U.S. allows Google acquisition of Motorola Mobility

WASHINGTON — The U.S. Department of Justice approved Google Inc.’s acquisition of mobile-phone and tablet maker Motorola Mobility for about US$12.5 billion on Monday, following the European Commission’s approval earlier in the day.

Google is still waiting for approvals from China, Israel and Taiwan before the deal is final. Canada’s investigation is also ongoing. The search giant still says it hopes the acquisition will close in “early 2012.”

The DOJ on Monday also approved bids by Apple Inc., Microsoft Corp. and Research in Motion (RIM) to purchase some Nortel Networks patents, as well as Apple’s purchase of some Novell Inc. patents.
 
The DOJ’s Antitrust Division has “determined that each acquisition is unlikely to substantially lessen competition,” the agency said in a press release. The DOJ has closed its investigations into the three deals.
 
Google’s acquisition of Motorola and its thousands of patents is unlikely to cause major changes to the mobile industry, the DOJ said.

“The evidence shows that Motorola Mobility has had a long and aggressive history of seeking to capitalize on its intellectual property and has been engaged in extended disputes with Apple, Microsoft and others,” the DOJ said. “As Google’s acquisition of Motorola Mobility is unlikely to materially alter that policy, the division concluded that transferring ownership of the patents would not substantially alter current market dynamics.”
 
Apple’s acquisition of Novell patents that are important to the open-source community is unlikely to change the market because Novell had committed to providing the patents with royalty-free licenses for use in Linux, the DOJ said.
 
The acquisition of mobile patents by Microsoft and RIM should not hurt competition because the two companies’ “low market shares in mobile platforms would likely make a strategy to harm rivals … unprofitable,” the DOJ said.
 
Separately, the European Commission on Monday also approved the Google/Motorola deal.
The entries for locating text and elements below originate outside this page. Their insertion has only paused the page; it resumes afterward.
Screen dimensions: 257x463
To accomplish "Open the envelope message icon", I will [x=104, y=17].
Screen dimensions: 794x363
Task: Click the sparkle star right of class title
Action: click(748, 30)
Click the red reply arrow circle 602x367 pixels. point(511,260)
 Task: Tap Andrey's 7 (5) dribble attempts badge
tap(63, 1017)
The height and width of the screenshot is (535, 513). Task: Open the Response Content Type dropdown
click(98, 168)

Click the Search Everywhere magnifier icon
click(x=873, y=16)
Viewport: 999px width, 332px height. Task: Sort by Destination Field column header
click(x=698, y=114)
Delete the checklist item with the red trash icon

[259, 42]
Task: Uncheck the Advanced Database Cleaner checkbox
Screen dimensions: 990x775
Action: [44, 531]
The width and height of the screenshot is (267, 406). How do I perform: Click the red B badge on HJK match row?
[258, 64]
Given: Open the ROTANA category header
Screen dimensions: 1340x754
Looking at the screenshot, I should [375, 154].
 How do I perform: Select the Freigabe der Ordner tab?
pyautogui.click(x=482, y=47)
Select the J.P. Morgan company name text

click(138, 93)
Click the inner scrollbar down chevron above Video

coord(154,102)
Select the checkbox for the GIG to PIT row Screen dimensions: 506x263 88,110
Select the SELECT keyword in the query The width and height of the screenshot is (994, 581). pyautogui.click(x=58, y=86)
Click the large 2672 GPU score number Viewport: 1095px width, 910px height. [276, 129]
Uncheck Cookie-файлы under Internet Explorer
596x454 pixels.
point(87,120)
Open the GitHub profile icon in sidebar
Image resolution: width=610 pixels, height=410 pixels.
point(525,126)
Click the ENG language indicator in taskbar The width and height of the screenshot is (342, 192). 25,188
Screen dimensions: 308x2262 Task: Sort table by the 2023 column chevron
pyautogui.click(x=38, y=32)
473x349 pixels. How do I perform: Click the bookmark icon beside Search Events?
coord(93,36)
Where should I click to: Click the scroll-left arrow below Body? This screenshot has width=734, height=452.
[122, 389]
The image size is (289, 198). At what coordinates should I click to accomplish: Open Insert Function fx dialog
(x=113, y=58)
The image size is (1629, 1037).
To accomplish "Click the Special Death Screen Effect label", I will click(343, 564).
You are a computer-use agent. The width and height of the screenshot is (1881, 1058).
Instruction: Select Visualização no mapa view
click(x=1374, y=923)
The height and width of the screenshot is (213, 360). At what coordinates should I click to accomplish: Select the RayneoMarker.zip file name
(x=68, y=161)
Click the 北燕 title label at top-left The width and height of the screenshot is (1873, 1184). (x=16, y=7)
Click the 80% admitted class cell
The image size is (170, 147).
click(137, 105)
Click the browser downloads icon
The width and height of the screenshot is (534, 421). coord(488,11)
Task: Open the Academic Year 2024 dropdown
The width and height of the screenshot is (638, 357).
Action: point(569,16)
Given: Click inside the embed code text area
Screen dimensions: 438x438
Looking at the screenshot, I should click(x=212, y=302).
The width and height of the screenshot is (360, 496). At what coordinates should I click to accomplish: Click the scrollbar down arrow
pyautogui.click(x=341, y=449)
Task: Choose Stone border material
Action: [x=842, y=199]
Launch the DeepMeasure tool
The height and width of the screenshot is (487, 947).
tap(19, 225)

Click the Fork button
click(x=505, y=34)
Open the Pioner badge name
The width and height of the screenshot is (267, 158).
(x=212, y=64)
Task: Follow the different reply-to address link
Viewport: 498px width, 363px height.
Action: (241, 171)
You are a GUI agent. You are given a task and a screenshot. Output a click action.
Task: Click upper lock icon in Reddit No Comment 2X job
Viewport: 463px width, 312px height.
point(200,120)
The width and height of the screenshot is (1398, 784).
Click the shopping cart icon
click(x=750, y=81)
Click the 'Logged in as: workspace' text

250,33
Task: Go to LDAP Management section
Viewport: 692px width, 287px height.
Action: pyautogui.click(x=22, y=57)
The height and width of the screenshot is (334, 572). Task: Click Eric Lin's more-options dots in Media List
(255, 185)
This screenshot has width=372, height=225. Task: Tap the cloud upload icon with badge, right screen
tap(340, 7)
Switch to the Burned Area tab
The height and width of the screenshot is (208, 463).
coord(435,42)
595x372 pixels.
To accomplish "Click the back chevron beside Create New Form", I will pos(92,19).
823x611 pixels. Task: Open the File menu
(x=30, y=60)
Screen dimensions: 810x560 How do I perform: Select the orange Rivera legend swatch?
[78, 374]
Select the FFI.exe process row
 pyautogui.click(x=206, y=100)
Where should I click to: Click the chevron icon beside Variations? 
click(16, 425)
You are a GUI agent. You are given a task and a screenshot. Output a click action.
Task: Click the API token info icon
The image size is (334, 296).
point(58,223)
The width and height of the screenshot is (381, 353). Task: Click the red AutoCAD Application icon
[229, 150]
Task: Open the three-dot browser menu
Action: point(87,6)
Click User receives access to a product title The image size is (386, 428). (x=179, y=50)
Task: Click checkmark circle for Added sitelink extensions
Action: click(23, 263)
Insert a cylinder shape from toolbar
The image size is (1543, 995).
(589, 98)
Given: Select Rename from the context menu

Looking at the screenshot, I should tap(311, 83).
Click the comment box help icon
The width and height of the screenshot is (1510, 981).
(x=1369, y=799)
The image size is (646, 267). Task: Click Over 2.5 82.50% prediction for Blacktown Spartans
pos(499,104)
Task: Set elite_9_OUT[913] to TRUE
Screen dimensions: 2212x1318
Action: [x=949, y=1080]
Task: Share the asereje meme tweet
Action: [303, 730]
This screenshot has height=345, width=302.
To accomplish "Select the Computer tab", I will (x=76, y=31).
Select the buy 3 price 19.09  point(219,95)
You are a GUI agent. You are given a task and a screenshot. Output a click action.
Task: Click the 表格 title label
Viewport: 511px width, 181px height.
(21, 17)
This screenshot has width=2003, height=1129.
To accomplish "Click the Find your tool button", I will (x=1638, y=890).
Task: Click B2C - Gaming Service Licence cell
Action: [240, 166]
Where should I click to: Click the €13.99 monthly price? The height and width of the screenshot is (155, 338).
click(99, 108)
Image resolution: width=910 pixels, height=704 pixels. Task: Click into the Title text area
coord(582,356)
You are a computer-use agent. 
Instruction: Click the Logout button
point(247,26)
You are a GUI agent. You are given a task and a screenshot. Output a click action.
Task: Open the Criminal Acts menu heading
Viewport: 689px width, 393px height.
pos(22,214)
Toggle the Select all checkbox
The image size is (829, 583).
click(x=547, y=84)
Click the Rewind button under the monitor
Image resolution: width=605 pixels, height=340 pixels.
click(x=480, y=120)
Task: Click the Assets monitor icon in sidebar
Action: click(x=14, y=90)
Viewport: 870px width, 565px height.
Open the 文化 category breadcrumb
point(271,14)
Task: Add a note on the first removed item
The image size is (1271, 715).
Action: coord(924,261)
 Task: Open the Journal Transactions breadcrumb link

In approving the merger, Competition Commissioner Joaquín Almunia warned that the commission “will continue to keep a close eye on the behavior of all market players in the sector, particularly the increasingly strategic use of patents.” Speaking in Paris on Friday, he also said that he was prepared to use all measures available, such as fines of up to 10 percent of a company’s global turnover, to enforce the rules. The Commission is already involved in a formal investigation of Samsung Electronics for misuse of essential patents in its battle with Apple.

“Standardization processes must be fair and transparent, so that they are not in the hands of established firms willing to impose their technologies. But it is not enough. We must also ensure that, once they hold standard essential patents, companies give effective access on fair, reasonable and non-discriminatory terms” [dubbed FRAND by the industry], said Almunia.

 
Google has pledged to license its newly acquired Motorola patents on FRAND terms. However, in a letter to 15 standards bodies, Google also listed the exceptions for when it would abandon this promise and would continue to pursue injunctions.

Patent expert Florian Mueller says the letter changes nothing: “Google is basically saying that it will do exactly what Motorola is already doing now.”

Google announced its agreement to acquire Motorola Mobility, including 17,000 patents and 6,800 applications, in August. Many analysts saw the deal as an effort by Google to protect its Android operating system from patent claims by competitors.
 
Rockstar Bidco, a partnership including RIM [Nasdaq: RIMM; TSX: RIM], Microsoft and Apple, was formed to acquire Nortel patents in a June bankruptcy auction. The group paid US$4.5 billion.
 
Apple [Nasdaq: AAPL] proposed to buy 882 Novell patents from CPTN Holdings, a partnership including Apple, Microsoft [Nasdaq: MSFT], Oracle Corp. and EMC, after the DOJ in April reached an agreement that kept Microsoft from acquiring the patents. Novell is the distributor of the SUSE Linux OS. CPTN purchased the patents for US$450 million.